Toussaint Louverture 1802

Second Letter to Bonaparte


Source: Victor Schoelcher, Vie de Toussaint Louverture. Paul Ollendorff Editeur, Paris 1889;
Translated: for marxists.org by Mitch Abidor;
CopyLeft: Creative Commons (Attribute & ShareAlike) marxists.org 2004.


September 16, 1802

General First Consul:

The respect and submission I owe you have always been engraved in my heart. If I sinned in carrying out my obligations, it was not intentional. If the formalities I was supposed to follow weren’t, it was inadvertent. If I erred in making a constitution, it was through the great desire to do good; it was having been too zealous, too proud. Thinking I was pleasing the government, I had the misfortune of incurring its displeasure. I am strong in my conscience as concerns fidelity and probity, and I daresay with truth that of all statesman no one has more integrity or is more thrifty than I.

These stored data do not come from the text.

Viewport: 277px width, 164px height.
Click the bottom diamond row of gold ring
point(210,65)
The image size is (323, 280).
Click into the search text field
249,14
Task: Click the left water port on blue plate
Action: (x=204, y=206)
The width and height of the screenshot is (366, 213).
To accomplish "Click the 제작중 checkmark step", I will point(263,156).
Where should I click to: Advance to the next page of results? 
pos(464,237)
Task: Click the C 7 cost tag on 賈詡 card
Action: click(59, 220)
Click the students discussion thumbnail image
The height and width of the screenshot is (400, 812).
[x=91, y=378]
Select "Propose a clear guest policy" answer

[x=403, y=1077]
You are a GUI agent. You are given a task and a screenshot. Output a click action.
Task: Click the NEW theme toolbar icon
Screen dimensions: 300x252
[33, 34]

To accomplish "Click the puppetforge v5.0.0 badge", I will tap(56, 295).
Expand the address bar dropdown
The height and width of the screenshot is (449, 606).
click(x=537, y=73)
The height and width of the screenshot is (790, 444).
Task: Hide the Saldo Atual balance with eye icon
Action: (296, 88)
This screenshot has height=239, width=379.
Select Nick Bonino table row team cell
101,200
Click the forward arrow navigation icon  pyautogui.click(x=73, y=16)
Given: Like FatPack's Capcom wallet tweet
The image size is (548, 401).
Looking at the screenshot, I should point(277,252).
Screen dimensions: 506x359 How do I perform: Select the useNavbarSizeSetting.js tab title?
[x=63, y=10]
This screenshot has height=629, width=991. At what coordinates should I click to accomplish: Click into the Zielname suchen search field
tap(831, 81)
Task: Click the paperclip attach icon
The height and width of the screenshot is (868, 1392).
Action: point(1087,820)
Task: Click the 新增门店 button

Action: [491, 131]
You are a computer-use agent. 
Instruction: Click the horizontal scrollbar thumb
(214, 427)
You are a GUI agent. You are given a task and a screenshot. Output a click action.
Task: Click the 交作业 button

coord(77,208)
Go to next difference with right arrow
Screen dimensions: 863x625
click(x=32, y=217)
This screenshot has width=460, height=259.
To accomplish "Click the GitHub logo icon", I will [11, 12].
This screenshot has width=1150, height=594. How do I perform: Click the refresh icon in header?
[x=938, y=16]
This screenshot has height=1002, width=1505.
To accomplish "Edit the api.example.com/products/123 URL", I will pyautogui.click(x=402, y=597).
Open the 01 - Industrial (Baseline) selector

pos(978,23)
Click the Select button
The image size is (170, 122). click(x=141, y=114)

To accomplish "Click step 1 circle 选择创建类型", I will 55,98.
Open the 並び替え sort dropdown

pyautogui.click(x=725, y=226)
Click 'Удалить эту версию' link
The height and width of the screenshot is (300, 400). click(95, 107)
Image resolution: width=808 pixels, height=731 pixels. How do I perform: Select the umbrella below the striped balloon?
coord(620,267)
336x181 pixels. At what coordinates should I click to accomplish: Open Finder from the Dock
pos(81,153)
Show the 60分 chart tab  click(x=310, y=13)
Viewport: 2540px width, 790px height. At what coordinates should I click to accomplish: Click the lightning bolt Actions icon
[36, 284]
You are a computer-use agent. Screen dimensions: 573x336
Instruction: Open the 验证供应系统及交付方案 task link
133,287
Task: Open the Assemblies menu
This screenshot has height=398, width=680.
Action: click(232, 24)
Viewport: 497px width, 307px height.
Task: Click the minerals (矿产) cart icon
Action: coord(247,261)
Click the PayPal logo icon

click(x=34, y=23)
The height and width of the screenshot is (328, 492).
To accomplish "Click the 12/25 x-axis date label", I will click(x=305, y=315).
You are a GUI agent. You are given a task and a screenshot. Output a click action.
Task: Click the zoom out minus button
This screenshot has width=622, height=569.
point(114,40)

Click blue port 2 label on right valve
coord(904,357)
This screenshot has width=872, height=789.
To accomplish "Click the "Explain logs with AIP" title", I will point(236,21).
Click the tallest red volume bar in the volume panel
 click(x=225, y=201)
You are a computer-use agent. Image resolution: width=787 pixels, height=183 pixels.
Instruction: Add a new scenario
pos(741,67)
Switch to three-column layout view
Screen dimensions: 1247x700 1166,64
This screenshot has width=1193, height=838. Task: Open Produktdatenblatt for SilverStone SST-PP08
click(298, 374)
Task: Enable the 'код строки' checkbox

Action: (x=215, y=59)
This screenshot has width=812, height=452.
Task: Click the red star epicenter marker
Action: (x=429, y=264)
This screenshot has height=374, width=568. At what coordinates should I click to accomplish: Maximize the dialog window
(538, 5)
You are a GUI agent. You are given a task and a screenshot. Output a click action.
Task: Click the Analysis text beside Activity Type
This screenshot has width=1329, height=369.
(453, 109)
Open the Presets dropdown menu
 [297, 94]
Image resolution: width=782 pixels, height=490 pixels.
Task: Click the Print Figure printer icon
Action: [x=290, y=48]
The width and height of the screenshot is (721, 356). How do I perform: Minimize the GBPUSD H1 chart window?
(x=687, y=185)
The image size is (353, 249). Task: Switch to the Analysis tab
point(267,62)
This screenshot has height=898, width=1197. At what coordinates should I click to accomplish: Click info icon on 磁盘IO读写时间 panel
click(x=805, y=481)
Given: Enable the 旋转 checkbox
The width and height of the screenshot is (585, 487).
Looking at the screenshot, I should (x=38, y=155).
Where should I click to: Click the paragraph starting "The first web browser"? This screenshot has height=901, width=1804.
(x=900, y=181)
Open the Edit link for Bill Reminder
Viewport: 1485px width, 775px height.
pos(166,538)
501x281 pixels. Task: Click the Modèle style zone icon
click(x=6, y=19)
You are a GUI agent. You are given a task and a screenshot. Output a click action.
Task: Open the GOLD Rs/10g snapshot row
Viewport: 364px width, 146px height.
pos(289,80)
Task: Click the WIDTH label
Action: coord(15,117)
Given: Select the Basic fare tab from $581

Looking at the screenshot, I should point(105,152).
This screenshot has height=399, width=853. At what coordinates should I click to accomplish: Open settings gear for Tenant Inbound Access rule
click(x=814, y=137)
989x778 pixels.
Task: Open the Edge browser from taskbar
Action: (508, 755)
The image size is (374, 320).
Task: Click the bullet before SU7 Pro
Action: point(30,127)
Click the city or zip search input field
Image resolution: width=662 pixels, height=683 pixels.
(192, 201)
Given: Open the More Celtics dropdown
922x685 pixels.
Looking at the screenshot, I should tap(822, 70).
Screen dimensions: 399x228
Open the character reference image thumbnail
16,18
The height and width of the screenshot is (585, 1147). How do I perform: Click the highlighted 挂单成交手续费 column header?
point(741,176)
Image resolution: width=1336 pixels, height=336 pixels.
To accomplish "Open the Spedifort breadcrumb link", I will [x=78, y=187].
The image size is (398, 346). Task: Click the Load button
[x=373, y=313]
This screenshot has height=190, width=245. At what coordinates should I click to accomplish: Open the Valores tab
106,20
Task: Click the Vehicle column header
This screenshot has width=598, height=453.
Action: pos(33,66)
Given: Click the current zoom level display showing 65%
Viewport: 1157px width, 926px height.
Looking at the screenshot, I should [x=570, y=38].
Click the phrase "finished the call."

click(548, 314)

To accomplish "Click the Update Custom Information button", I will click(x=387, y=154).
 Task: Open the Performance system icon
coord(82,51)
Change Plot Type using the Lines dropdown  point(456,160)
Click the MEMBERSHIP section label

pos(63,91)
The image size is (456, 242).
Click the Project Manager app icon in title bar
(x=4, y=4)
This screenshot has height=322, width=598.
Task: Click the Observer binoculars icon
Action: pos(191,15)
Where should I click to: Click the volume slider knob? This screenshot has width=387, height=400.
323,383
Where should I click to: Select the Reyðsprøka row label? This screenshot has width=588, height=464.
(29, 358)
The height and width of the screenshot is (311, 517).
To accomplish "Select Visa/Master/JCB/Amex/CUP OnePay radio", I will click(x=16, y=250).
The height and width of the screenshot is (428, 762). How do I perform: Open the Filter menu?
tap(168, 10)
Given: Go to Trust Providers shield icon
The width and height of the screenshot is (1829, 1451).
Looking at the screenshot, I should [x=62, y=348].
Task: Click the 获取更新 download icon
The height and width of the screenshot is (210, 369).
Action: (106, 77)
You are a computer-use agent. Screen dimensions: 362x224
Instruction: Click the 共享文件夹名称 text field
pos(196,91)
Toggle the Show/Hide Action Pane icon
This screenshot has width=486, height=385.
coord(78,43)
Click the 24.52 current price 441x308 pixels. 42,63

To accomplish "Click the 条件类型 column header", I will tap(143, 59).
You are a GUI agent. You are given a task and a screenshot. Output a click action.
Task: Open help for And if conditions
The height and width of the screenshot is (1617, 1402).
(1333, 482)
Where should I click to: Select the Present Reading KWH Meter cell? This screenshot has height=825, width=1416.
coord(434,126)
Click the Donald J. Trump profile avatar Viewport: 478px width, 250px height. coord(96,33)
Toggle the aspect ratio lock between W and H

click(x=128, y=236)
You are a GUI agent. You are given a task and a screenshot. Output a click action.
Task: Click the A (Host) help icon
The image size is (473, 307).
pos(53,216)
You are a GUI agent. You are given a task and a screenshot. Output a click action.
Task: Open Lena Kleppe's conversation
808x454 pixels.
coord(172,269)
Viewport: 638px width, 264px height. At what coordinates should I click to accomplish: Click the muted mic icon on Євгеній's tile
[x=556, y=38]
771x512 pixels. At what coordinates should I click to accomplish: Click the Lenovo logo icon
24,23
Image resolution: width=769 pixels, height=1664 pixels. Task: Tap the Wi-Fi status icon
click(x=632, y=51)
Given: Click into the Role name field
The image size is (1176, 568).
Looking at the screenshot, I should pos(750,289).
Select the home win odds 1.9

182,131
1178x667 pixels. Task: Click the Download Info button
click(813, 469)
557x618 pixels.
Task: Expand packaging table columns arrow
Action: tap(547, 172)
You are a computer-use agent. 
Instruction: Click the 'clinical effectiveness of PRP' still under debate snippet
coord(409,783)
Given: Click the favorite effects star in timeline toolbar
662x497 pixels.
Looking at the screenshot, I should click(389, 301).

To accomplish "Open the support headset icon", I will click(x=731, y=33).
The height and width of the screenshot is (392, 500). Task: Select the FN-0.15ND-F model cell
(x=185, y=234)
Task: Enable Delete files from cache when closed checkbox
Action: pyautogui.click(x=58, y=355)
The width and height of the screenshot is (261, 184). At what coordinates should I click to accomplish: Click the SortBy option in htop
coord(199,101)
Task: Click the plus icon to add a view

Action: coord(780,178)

I am one of your soldiers, and the first soldier of the Republic of Saint-Domingue. Today I am unhappy, ruined, dishonored, and a victim of my services. If my position touches your sensibility, you are a man of too much feeling and too just to not pronounce on my fate. I charged General Cafarelli, your aide-de-camp, to give you my report. I ask you to take it under consideration. His honesty and frankness forced me to open my heart to him.